The governor of Japan’s Kagoshima prefecture, Satoshi Mitazono, has asked Kyushu Electric Power Co to immediately suspend operation of two reactors at its Sendai NPP. Mitazono was elected on an antinuclear platform in July. He made the request at a meeting with Kyushu Electric president Michiaki Uriu on 26 August. Uriu told the governor that Kyushu Electric "will carefully consider" the request.

Mitazono wants the utility to re-examine safety measures for the two reactors and investigate the possible danger of nearby active faults, given that smaller quakes were felt in Kagoshima Prefecture around the time of huge earthquakes last April that killed 50 people, damaged more than 100,000 residential buildings and at one point led to the evacuation of more than 180,000 people from Kumamoto Prefecture.

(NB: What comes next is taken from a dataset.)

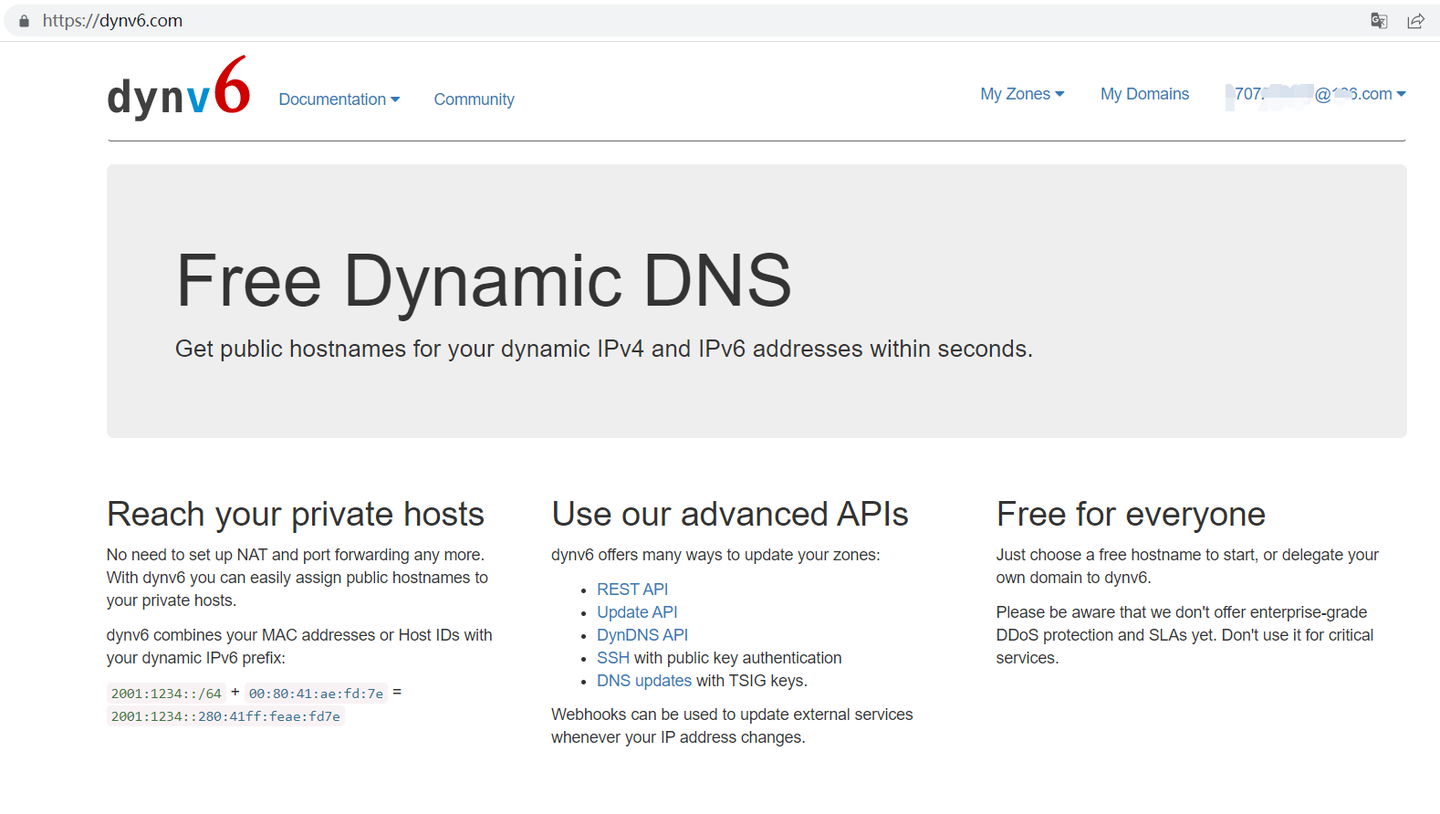Select the 2001:1234::/64 prefix snippet
This screenshot has height=814, width=1440.
(x=166, y=692)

However, Uriu told reporters that Sendai NPP has been already "confirmed to be safe" after the earthquakes in Kumamoto, adding that Kyushu will "continue to make every effort" to ensure the safety of the reactors.

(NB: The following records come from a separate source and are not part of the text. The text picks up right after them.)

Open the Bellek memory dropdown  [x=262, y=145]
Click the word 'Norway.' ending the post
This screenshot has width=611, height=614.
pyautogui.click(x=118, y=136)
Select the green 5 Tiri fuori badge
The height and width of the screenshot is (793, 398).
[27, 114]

An official of the Nuclear Regulation Authority said the nuclear regulator has no plan to take any action in response to the request at present. Kyushu Electric is expected to prepare its response to the request by early September. Governors have no legal power to suspend the operation of nuclear power plants. However, the two reactors are scheduled to be taken offline for regular checks on 6 October and 16 December.

All of Japan's 48 operational nuclear reactors were gradually taken off line following the March 2011 accident at Fukushima Daiichi, and by mid-2013 NRA had tightened requirements for NPP safety and utilities are required to meet the new standards before any reactor can be restarted. Unit 1 at Sendai NPP was the first to be restarted last August, followed by unit 2 in October, after Mitazono's predecessor, Yuichiro Ito, gave his approval in November 2014 for the units to resume operation.

In April, a high court rejected an appeal by local residents seeking a temporary injunction to stop operation the two Sendai units. A group of 12 citizens from Kagoshima and two neighbouring prefectures had claimed that the new safety regulations were too lax to protect the plant from earthquakes and volcanoes.  Japan’s regulations require reactors to be taken offline after 13 months of operation for maintenance. 

Unit 3 of Kansai Electric Power Company's Takahama NPP in Fukui prefecture resumed operation on 29 January. Takahama 4 was restarted on 26 February, but has remained offline since 29 February following an automatic shutdown of the reactor due to a "main transformer/generator internal failure". However, an injunction imposed by a district court on 9 March led to unit 3 being taken offline as well and both units have since remained idle. Shikoku Electric Power Company's Ikata 3 in Ehime prefecture was restarted on 12 August and has since reached full generating capacity.